Even to me – not the least foody of folk in a very rich country – truffles constitute a luxury so recherché that they might as well not exist at all. I suppose I have a better chance of eventually eating truffles than I do of eating peacock's tongues, but I'm 56 and gaining, and I'd better start concentrating on truffle-eating as a bucket goal if I intend to get it in.
But to quote a fellow English professor, most of my experiences are vicarious anyway. So I was happy to encounter the truffle in Zachary Nowak's wryly informative global history of the fungus, for the Reaktion Edible series. Nowak explores the contradictions and controversies that have beset this "culinary diamond" since antiquity. At times as common as dirt and at others worth near their weight in any precious stuff you can mention, truffles, like many foodstuffs, expose the essentially arbitrary value societies assign to what they eat.
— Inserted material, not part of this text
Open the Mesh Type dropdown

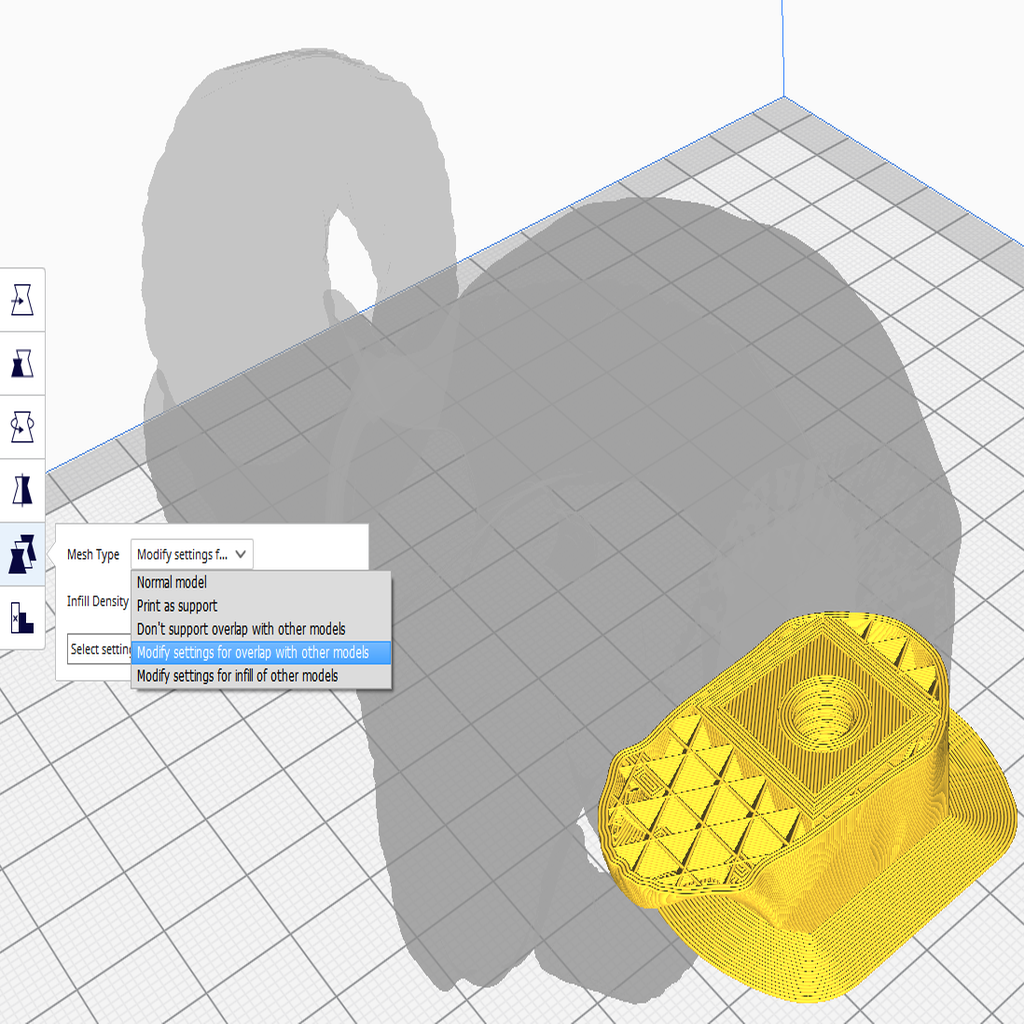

Nowak observes that classical and medieval food hierarchies were as vertical as their social organizations. The best food flew highest; anything that grew underground was clearly peasant fodder. Ordinary mushrooms were low enough; truffles, growing below the surface, were seen as any other root vegetable. Their status as a foraged, uncultivated food was another strike against them.
Roman writers, in fact, thought that the truffle was a large, yellow insipid vegetable full of sand. Nowak demonstrates that Pliny et al. weren't crazy; they were talking about a North African desert delicacy that is still regionally available, but only distantly related to the legendary black and white truffles of France and Italy. In the middle ages, the desert truffle faded from view as Europe lost close economic contact with North Africa, and the forest truffle of more temperate regions came into its culinary own.
Nowak sees the culinary rise of the truffle as part of the "French Taste Revolution," a watershed a little earlier than the French Revolution proper and considerably less bloody, at least for the humans involved. A cultural shift away from cuisines based on balancing humors, an emphasis on restrained, supportive sauces rather than overpowering complements – these things allowed the truffle to flourish in all its simplicity. In the great mixture of continental foodways that followed Columbus, the truffle became an Old World champion. Yet it was sometimes confused with a New World interloper, the potato. Since both grow underground, truffles were even given a scientific generic name (Tuber) more suited to the spud.
You can't see truffles growing, and they're typically brought to distributors by wise old men and their faithful dogs, even to this day. As such, they became prized rarities in the early modern period, even to the extent of influencing diplomatic and dynastic destinies. The House of Savoy, Nowak notes, built its political successes to some extent on canny distribution of truffles. Early on, Italians named the potato tartuffali after tartufo, the truffle, and Germans borrowed the term, which is why "potato" in German is now the odd-sounding Kartoffel. As usual, you can learn most of history just by learning etymology.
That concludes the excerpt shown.